***** Task material
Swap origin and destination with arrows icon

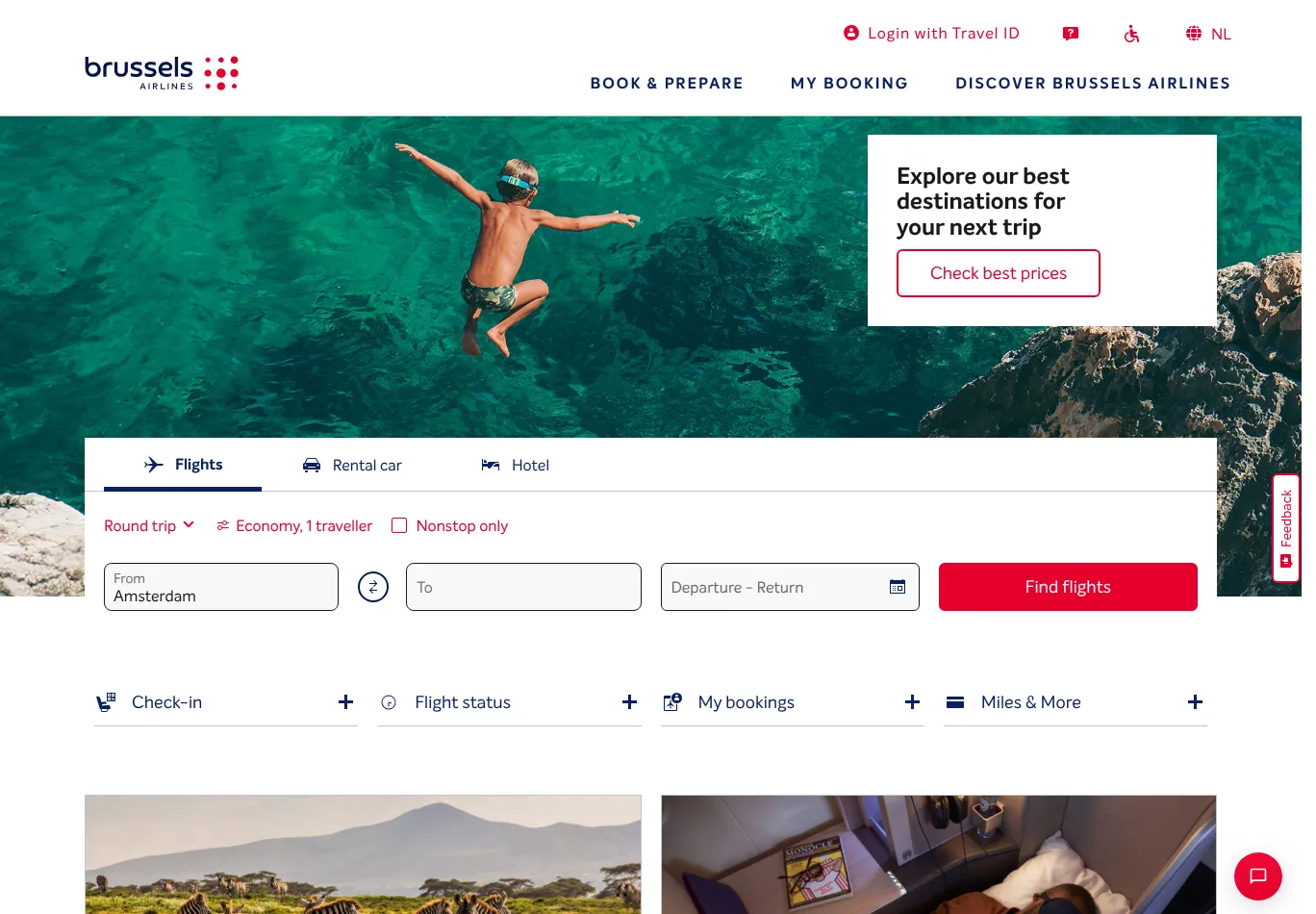click(373, 587)
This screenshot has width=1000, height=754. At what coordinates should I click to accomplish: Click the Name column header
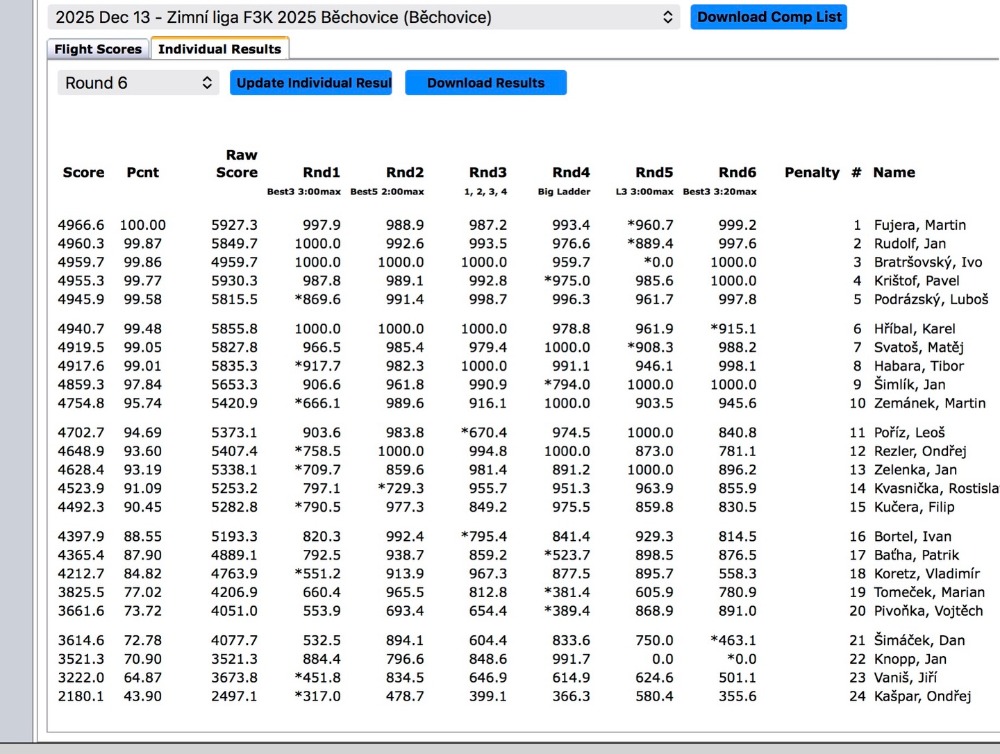[x=893, y=172]
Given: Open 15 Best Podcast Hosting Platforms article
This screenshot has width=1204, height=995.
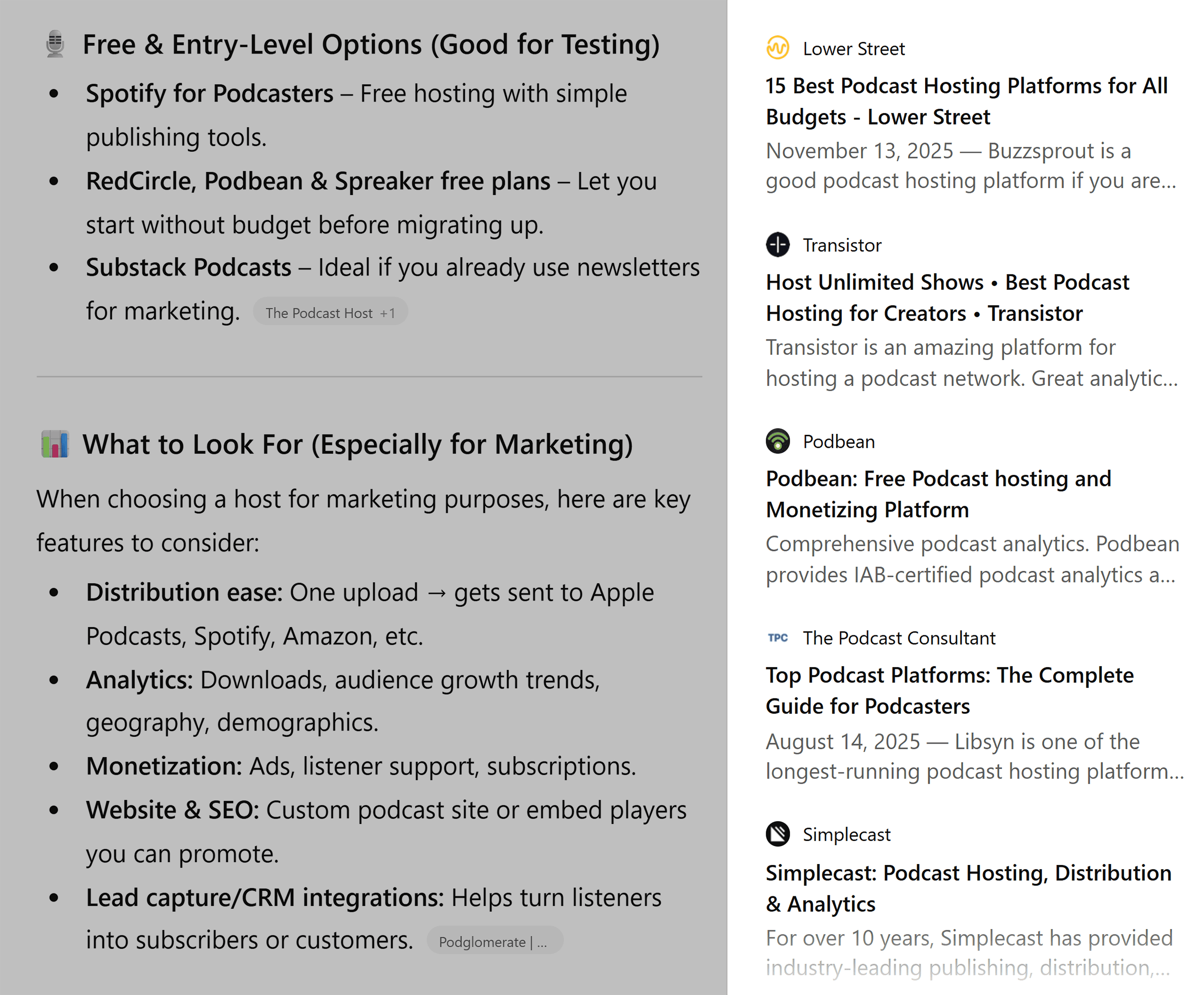Looking at the screenshot, I should tap(966, 102).
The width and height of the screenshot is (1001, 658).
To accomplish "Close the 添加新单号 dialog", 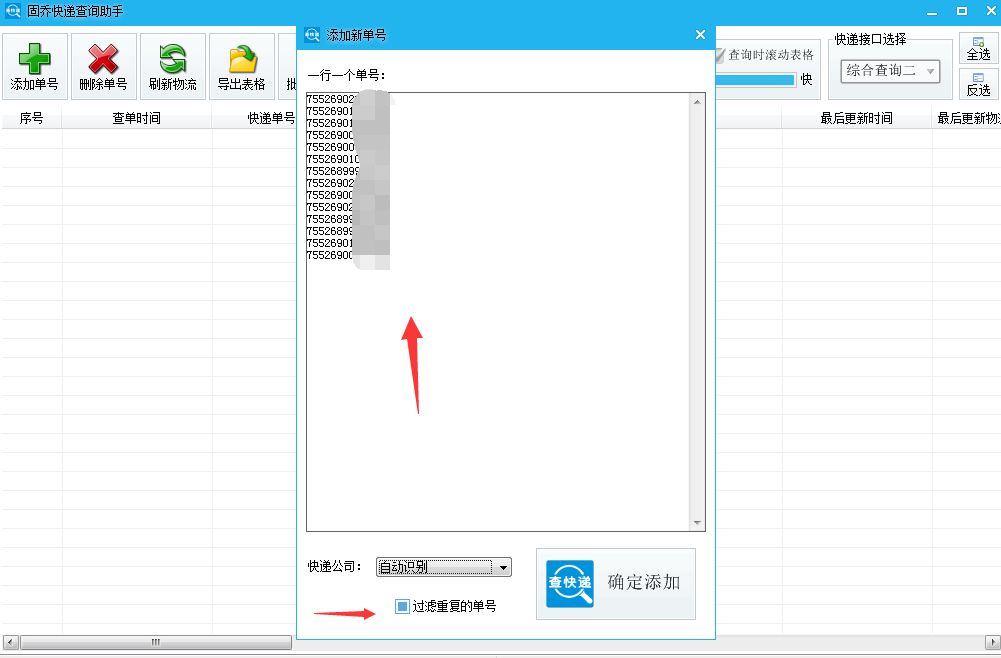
**********
Give every line above again exactly, with no pictures.

Swap origin and destination with arrows icon

click(373, 587)
This screenshot has width=1000, height=754. At what coordinates should I click to accomplish: Click the Name column header
[x=893, y=172]
Given: Open 15 Best Podcast Hosting Platforms article
This screenshot has width=1204, height=995.
Looking at the screenshot, I should tap(966, 102).
The width and height of the screenshot is (1001, 658).
To accomplish "Close the 添加新单号 dialog", 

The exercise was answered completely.